§ **Text provided**
==========
By Kate Hunger
The Department of Physician Assistant Studies trains students how to stop uncontrolled bleeding during trauma situations before the arrival of emergency responders.
The Stop the Bleed campaign, part of a national initiative, aims to give people with the skills to effectively apply tourniquets to stop bleeding resulting from trauma such as car accidents or mass violence, said Physician Assistant Studies Assistant Professor–Clinical Roland Paquette, PA-C.
“They are becoming associate instructors,” he said of the students who have gone through the training.
Each PA class receives the three-hour training, which includes instruction on multiple tourniquets and how to apply and adequately tighten them. Paquette is the primary instructor for the course, which is developed and approved by the American College of Surgeons.
The goal of Stop the Bleed is to train community first responders who step into action rather than simply call for help.
“When these incidents occur, traditional EMS is delayed because there is chaos,” Paquette said.
Hands-on training is essential for giving people confidence in their ability to respond in a true emergency, he said.
“If you don’t work in the pre-hospital realm, by the time a patient shows up in the ER, they already have a tourniquet on.”
A new Texas law requires school districts to provide bleed control training to staff and students and to have kits available on campus for that purpose.
==========
§ **Stored items**

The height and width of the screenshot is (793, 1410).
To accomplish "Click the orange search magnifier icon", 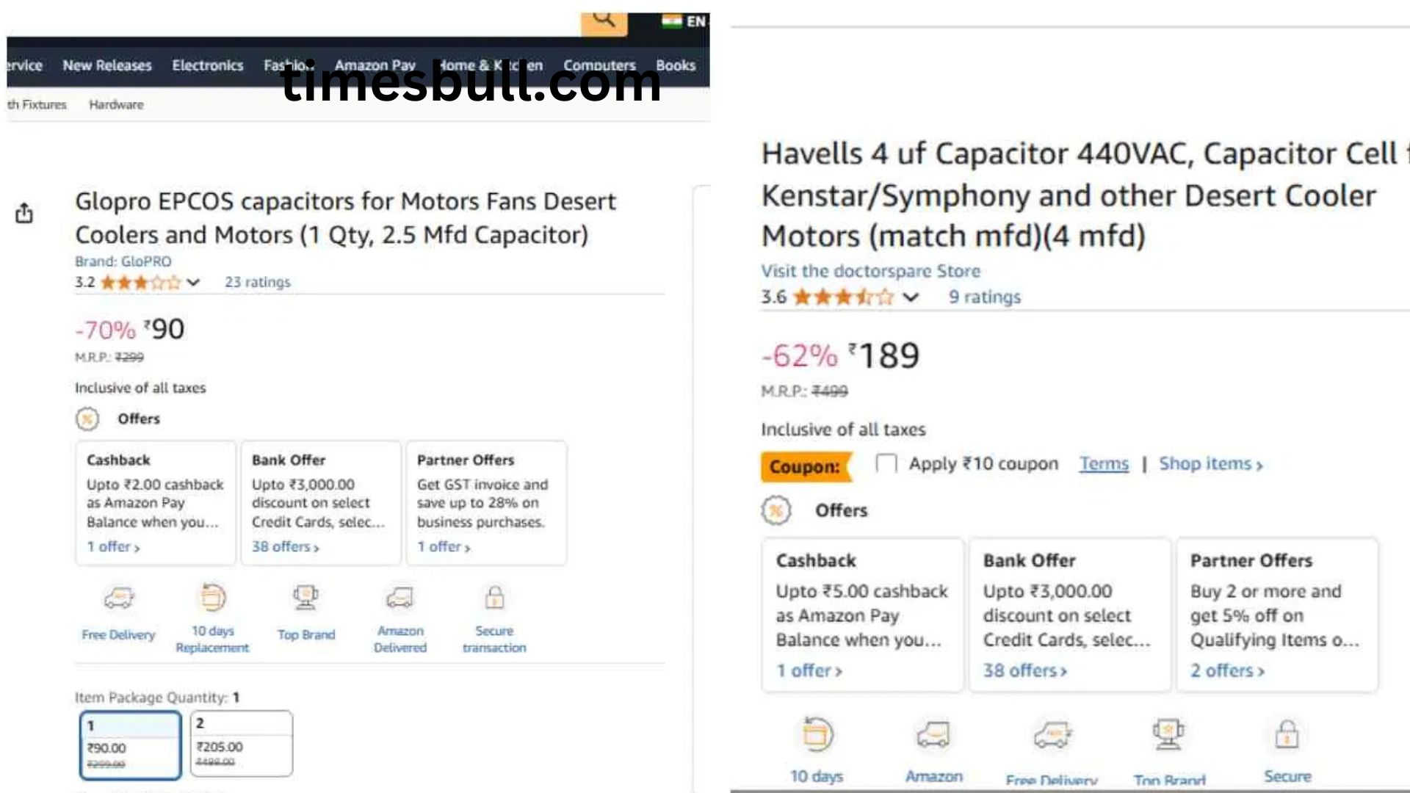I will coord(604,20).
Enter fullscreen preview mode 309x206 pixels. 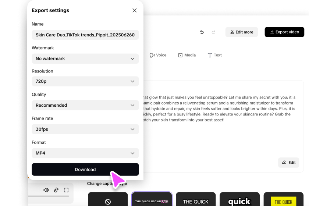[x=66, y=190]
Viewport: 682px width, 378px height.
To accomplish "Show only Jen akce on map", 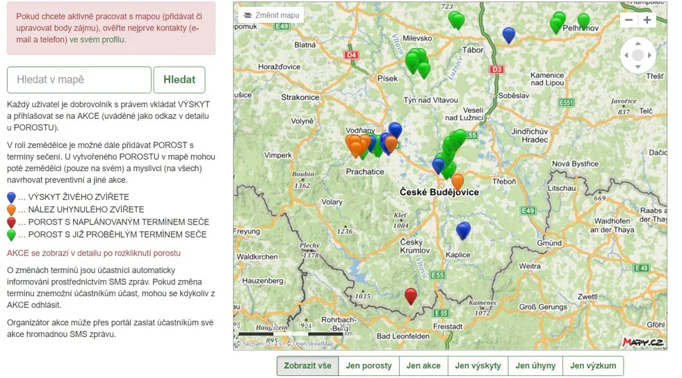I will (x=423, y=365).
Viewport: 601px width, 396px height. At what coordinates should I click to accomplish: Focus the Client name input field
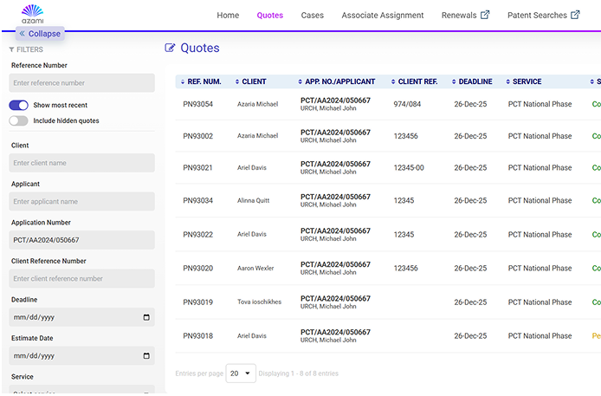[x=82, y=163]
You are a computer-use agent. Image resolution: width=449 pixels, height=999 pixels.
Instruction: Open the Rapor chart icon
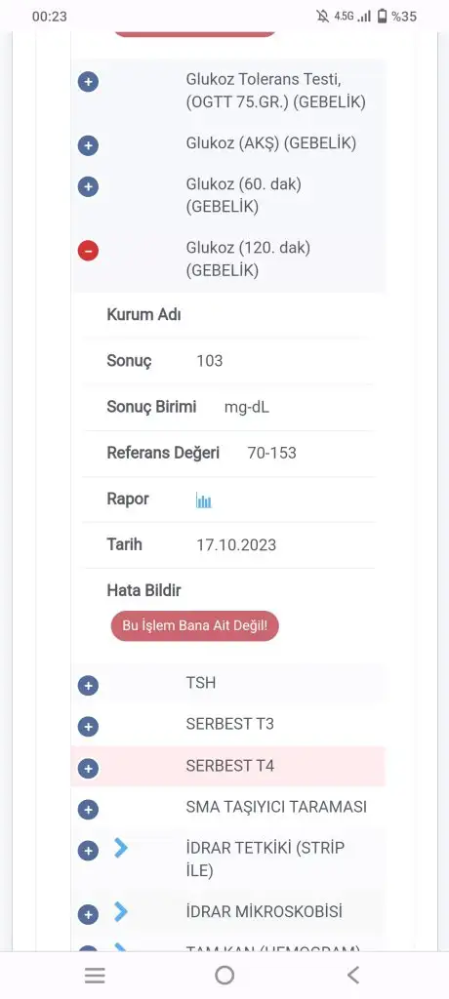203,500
==========
§ **Activity 1**
In the article on Stop the Bleed training, which organization develops and approves the course?
§ **Activity 2**
Output the part of the Stop the Bleed article between "Each PA class" and "for that purpose.", inclusive.

§ **Exercise output 1**
The American College of Surgeons.

§ **Exercise output 2**
Each PA class receives the three-hour training, which includes instruction on multiple tourniquets and how to apply and adequately tighten them. Paquette is the primary instructor for the course, which is developed and approved by the American College of Surgeons.
The goal of Stop the Bleed is to train community first responders who step into action rather than simply call for help.
“When these incidents occur, traditional EMS is delayed because there is chaos,” Paquette said.
Hands-on training is essential for giving people confidence in their ability to respond in a true emergency, he said.
“If you don’t work in the pre-hospital realm, by the time a patient shows up in the ER, they already have a tourniquet on.”
A new Texas law requires school districts to provide bleed control training to staff and students and to have kits available on campus for that purpose.